In the information age, statistics and reports are now so fundamental to decision making that only a truly brave leader would trust their instinct ahead of data that contradicts it.
The trouble is, the data that underpins the fancy charts and infographics we see nowadays is not always correct. In fact, a recent survey by Experian suggests that, on average, businesses believe almost a third of their own data is inaccurate.
Considering the importance placed on the numbers you see, that’s a scary thought. The trends, statistics, and analysis you’ve relied on for so long might just be leading you down the wrong path.
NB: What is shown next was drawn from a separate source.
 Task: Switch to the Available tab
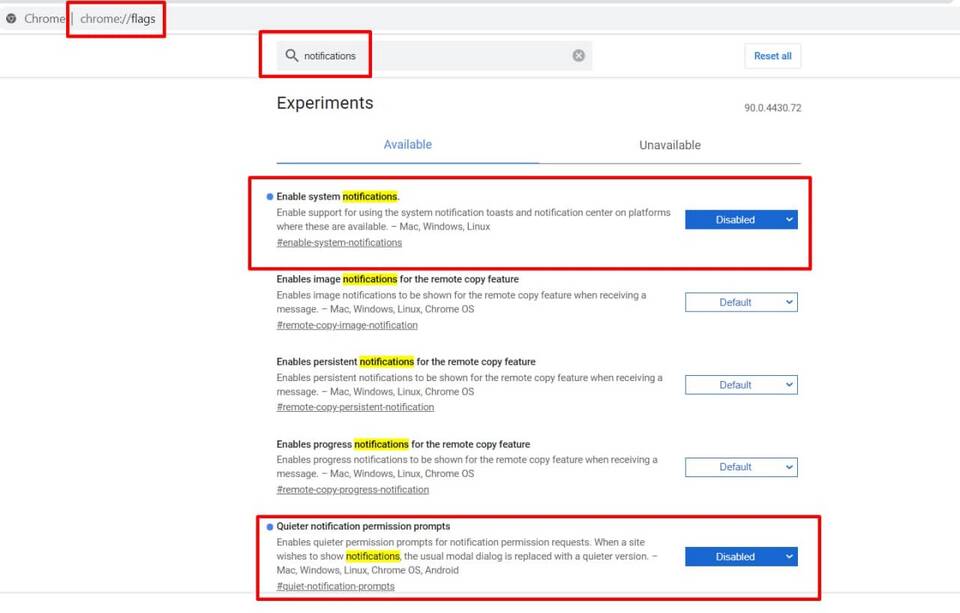[x=408, y=145]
So ask yourself: how confident are you in the integrity of the data you’re looking at?
Better manage your energy portfolio
When it comes to information on energy spend, the numbers are important. Depending on your industry, it can constitute as much as 30% of operating costs. Making the right decisions about your energy portfolio can therefore make a significant difference to your bottom line.
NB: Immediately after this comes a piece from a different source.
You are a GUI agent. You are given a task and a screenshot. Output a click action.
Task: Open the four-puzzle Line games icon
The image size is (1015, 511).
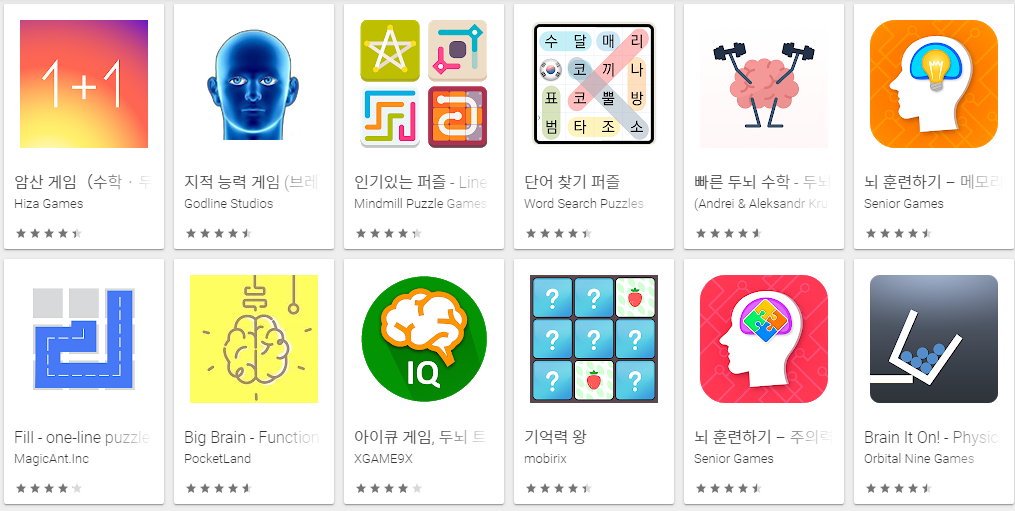coord(424,84)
But like any other data, your energy bills are by no means immune to error. At Bill Identity, we process hundreds of thousands of energy bills every year for our clients and, in our experience, the error rates are significant. What’s more, whenever there’s a manual process involved, those data issues are compounded.
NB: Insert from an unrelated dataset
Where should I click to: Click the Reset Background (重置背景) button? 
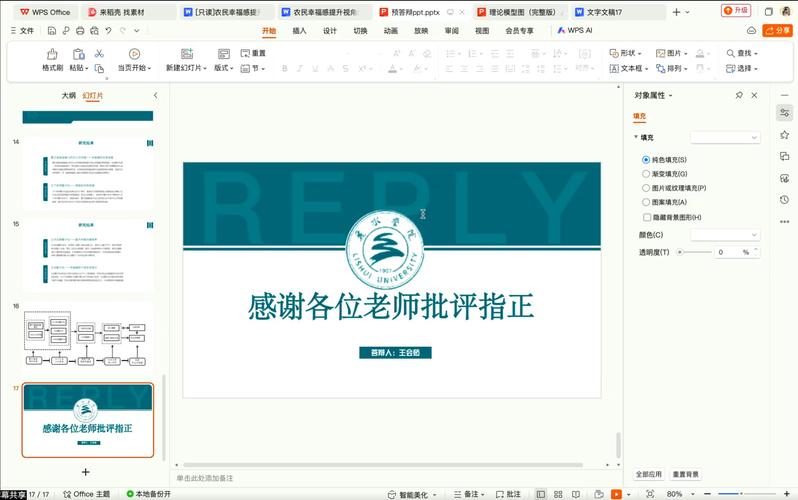(x=686, y=474)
To put it simply, the more times information is keyed into any system and the more human involvement there is, the greater the chance the numbers are incorrect. Despite this, it is estimated that 75% of businesses still rely on manual or semi-manual processes for their energy procurement.
Energy audits without surprises
A good way to get some certainty over the information you’re seeing is to conduct an audit. Now you know there’s a chance the data you’ve relied on in the past may not actually be correct, a periodic energy audit can tell you what to trust and, more importantly, what not to. Make sure your focus is on the accuracy, breadth and consistency of your data, and pay special attention to where it came from. It may surprise you to learn that even sources you thought were reputable—like government departments and ministries—can post data that are out of date.
Meeting your energy goals and maintaining compliance
Many businesses these days have set public energy goals. Microsoft, for example, has committed to using 100% renewable energy by 2025, and BP aims to be net-zero by 2050. With such high-profile targets at stake, confidence in the underpinning data is imperative. Setting and achieving energy goals based on incorrect data could have serious repercussions—to both share price and overall profitability.
Sustainability reporting is also becoming a mainstream business practice. Producing these reports enables your business to focus on the reliability of the data being disclosed, and the process for obtaining it. Taking messages out to market that may not be accurate, of course, could have disastrous consequences.
Think about how much work your organization puts into price negotiations. It can take months of planning and research to prepare your position and develop scenarios. But when it comes to data on energy spend, all of those lengthy calculations could be based on incorrect information. Aside from the time wasted, consider the opportunity you might have missed: the chance to point out overcharging and negotiate a different level of supply—one that matches what your business actually needs, rather than what you believed it did.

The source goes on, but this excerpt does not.